At the gas station, Della and Arden meet a new boy in town, Thomas Bradley. Thomas is around 16 or 17 years old and the nephew of the gas station owner. Della and Arden watch him install a little library—a shelved box with doors—outside the gas station. Thomas’s mother wasn’t sure about moving to a small town without a library, so this was the solution. Della is excited about the idea of new books to read. Thomas’s mother emerges and explains the concept of the library, encouraging Della to pick a book.
Della chooses a book of poetry by Emily Dickinson. Daddy emerges and hires Thomas as extra help around the farm. Della blushes when Thomas says he’ll see Della around.
Chapters 1-5 introduce the protagonist and first-person narrator, Della Kelly, some of the supporting characters, and the rural southern setting of Della’s small town, which is experiencing severe heat and drought. Chapters 1-5 also begin to develop several important themes and symbols.

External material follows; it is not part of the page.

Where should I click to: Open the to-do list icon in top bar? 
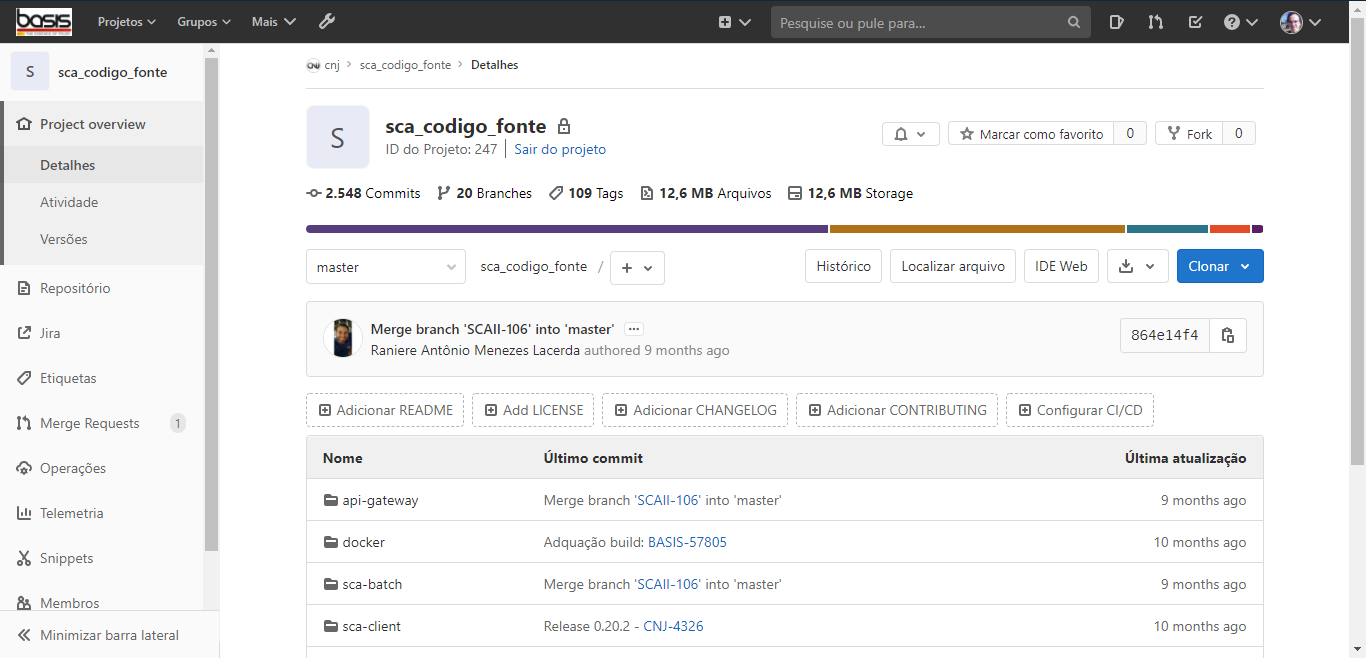point(1194,20)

Chapter 1 begins by introducing the theme of The Impact of Mental Illness on Family, with Della discovering her mother in the middle of an episode brought on by schizophrenia (See: Background). When Della discovers Mama picking the seeds out of watermelon slices, convinced they’ll hurt Della and her sister, the novel’s main conflict begins. Della recalls a prior “bad time when [she] was eight” during which “Mama was getting sicker and sicker” (30), signaling that this has been an issue in the family before. Della’s concerns about Mama getting ill enough to be hospitalized again are part of Della’s main conflict. Della’s admission, “schizophrenia had been part of our family exactly as long as I had” (22), indicates that Della’s birth had something to do with triggering Mama’s schizophrenia, and is an important part of the guilt and responsibility she feels. Della’s sense of guilt and her strong desire to find a cure for her mother shape her character arc, while also revealing the complicated emotions family members can experience when a family member is ill.

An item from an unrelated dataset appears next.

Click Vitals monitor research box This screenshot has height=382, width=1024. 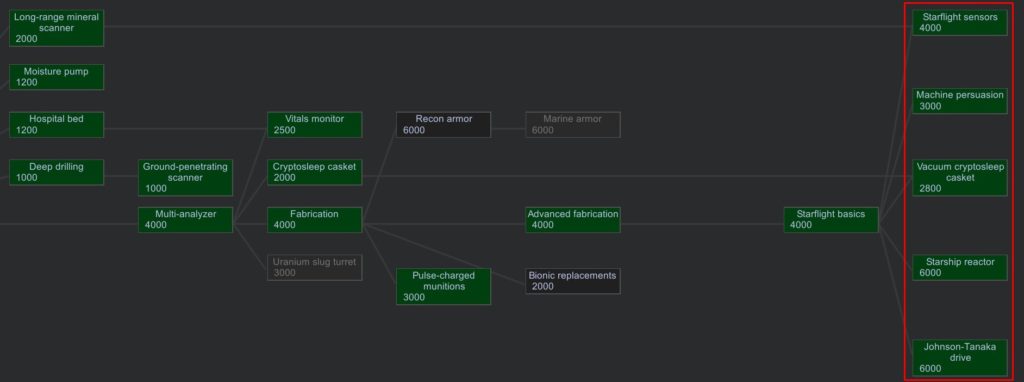tap(314, 124)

Mama’s decision to attack the watermelon as a source of danger for the girls develops watermelon as a symbol for “normalcy” (See: Symbols & Motifs). Della narrates, “Watermelon is near about my favorite thing in the world to eat” (3). She establishes her love and attachment to the fruit early on. Even Della’s grandmother has given her the nickname “Watermelon Girl” because of how much Della loves watermelons. As she’s grown up eating them and helping her father grow them, watermelons symbolize normalcy for Della and her father. Therefore, when Mama’s mental state begins to be impacted, her decision to attack the watermelons that Della loves so much symbolizes the removal of normalcy from Della and Daddy’s lives.
A secondary conflict, which parallels the family’s conflict with Mama’s schizophrenia, is the state of the farm. Daddy expresses concern about the state of the farm, admitting, “Something’s turning my watermelon leaves brown and it’s got me worrying” (38). The browning watermelon leaves are another way that watermelons—and normalcy—are under attack for Della and Daddy. The idea that they could lose the watermelons parallels Della’s fear that they’re losing Mama.

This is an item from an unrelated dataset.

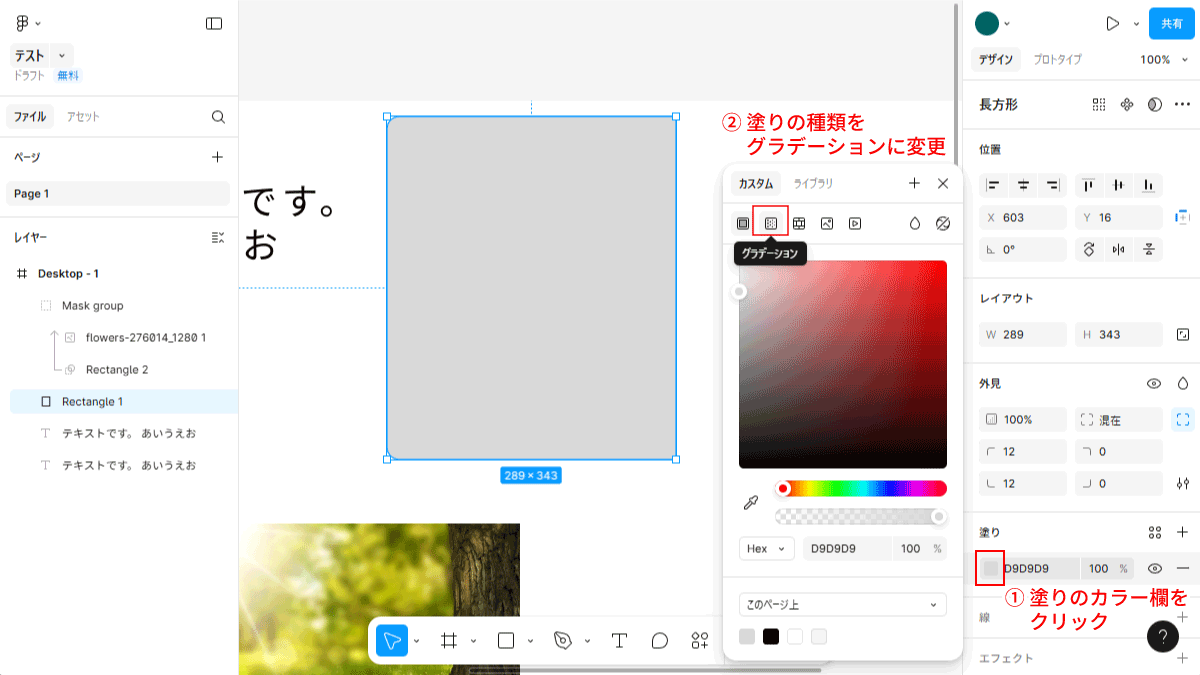
Task: Open the search in the left panel
Action: point(218,117)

This section also introduces the theme of The Comforts of Friendship through Della and Arden’s dynamic. After witnessing Mama picking seeds from the watermelon, Della finds comfort in Arden’s presence: “[S]eeing Arden felt like running through a sprinkler on a hot day” (28). Although Della struggles to tell Arden about her troubles, she still finds relief in Arden’s silly stories and comforting presence, showing how Arden’s companionship helps Della deal with difficult times. Ladybugs become a motif for this theme as well (See: Symbols & Motifs). As Della explains, “Ladybugs were always around me and Arden—lucky ladybugs, Mama called them, and laughed that it was part of the magic Arden and I made together” (36). The ladybugs that appear when Della and Arden are together symbolize the strength of their connection.